Jasne i takich ludzi, uwierz mi, potrafię docenić. Przykładowo użytkownik @czerwonyy zmienił nawet swoje profilowe z tej okazji (za moją niewielką namową ) z przekreślonego Henry’ego i napisu “FSGout” na inny. Natomiast dosłownie 3 posty wyżej masz komentarz w którym wiadoma strona tego “odwiecznego konfliktu” moją radość z mistrzostwa i spełnienie prośby kolegi z forum, o zacytowanie jego wpisu za rok (co po prostu uczyniłem) nazywa “kompleksami”. Niektórzy po prostu wolą iść w zaparte, mimo iż sama rzeczywistość w której zdobywamy mistrzostwo ich ostatecznie weryfikuje, i co mnie osobiście akurat bardzo bawi.
Tak jak dobre wino - im starsze i im dłużej czekało na otwarcie tym lepsze.

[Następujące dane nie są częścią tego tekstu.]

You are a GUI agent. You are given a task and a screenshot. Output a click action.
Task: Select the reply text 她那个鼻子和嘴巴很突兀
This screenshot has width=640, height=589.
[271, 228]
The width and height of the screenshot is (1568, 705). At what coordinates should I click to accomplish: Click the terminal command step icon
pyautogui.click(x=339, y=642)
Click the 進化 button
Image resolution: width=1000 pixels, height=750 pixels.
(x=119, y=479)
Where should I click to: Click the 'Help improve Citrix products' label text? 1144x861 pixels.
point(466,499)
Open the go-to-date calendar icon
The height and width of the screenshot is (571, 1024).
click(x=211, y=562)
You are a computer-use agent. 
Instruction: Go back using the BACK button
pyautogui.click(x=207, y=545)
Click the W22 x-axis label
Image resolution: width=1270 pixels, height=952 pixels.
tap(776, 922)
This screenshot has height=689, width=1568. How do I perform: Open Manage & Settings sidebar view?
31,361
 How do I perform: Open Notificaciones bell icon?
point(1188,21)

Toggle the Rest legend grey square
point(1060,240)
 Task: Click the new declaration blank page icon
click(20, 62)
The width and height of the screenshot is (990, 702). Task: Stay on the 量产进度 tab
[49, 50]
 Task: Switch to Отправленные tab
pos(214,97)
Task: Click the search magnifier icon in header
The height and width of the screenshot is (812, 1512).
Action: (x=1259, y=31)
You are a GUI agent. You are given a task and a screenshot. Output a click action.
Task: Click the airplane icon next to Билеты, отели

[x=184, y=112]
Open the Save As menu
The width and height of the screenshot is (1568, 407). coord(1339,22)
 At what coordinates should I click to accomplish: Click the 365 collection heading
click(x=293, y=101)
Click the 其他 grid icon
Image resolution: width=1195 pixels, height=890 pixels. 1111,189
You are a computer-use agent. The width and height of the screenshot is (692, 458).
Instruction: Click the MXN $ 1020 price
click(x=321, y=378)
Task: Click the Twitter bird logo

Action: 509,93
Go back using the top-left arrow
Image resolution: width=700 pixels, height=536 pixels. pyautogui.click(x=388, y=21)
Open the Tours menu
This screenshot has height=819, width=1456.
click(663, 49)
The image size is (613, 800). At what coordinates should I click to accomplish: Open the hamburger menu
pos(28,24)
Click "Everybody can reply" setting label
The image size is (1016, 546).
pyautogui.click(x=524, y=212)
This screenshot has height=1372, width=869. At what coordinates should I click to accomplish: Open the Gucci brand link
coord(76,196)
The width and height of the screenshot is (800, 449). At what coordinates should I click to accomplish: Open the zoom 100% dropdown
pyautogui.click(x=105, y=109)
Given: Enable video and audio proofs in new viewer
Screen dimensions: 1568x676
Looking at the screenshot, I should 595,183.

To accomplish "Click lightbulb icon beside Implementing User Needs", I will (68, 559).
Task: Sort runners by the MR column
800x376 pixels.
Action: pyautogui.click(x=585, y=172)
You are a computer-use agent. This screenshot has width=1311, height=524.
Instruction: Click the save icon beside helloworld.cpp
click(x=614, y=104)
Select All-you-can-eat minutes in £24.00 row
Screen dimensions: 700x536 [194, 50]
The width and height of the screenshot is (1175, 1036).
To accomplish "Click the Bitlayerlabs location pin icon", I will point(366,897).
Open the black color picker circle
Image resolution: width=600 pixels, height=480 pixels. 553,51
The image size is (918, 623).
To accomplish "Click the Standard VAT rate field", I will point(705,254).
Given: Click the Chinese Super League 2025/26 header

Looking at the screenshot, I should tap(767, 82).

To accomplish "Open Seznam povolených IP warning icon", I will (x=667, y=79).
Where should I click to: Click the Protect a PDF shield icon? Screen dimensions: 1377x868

Przeczysz sobie w jednym wątku. Każdy ma swoje racje i podejście, każdy się może mylić, ale jakie to dzisiaj ma znaczenie? Liverpool jest mistrzem.
A nigdy w życiu. Wyobrażasz sobie granie z metką na taką cenę na plecach? Ludzie by go zjedli za każdy średni mecz. Tyle co rzucili na Caicedo to powinien być maks i ewentualni zawodnicy na wymianę
Oczywiście ja sobie mogę tutaj wymyślać kwoty i nie ma to znaczenia co sobie wykminie ale dla mnie oferta maksymalna to 110 mln + Gomez. Taka absolutnie absolutnie maksymalna
Tylko w naszym przypadku i tylko w tym roku. Za rok znowu LM będzie ważyła więcej. No chyba, że weźmie się pod uwagę możliwość przegonienia Manu to wtedy po równo.
Kuwa. Po raz kolejny tłumaczę. Drugi akapit tyczył się postrzegania sezonu z perspektywy Lipca 2024 gdzie ludzie obstawiali jak poradzi sobie Liverpool i Slot. Drugi akapit tyczy się chwili obecnej gdzie żaden ze sceptyków Slota nie powie, że mistrzostwo jest zasługą tego, że Chelsea dalej kopie się po czole, Arsenal znowu się zesrał, Supurs są słabsi niż ktokolwiek by przewidział a United zajmuje w końcu swoje miejsce tylko tego, że Holender dobrze przygotował zespół do sezonu nawet na tyle, że kiedy przyszedł spadek formy to nie odbiło się to na stracie punktowej.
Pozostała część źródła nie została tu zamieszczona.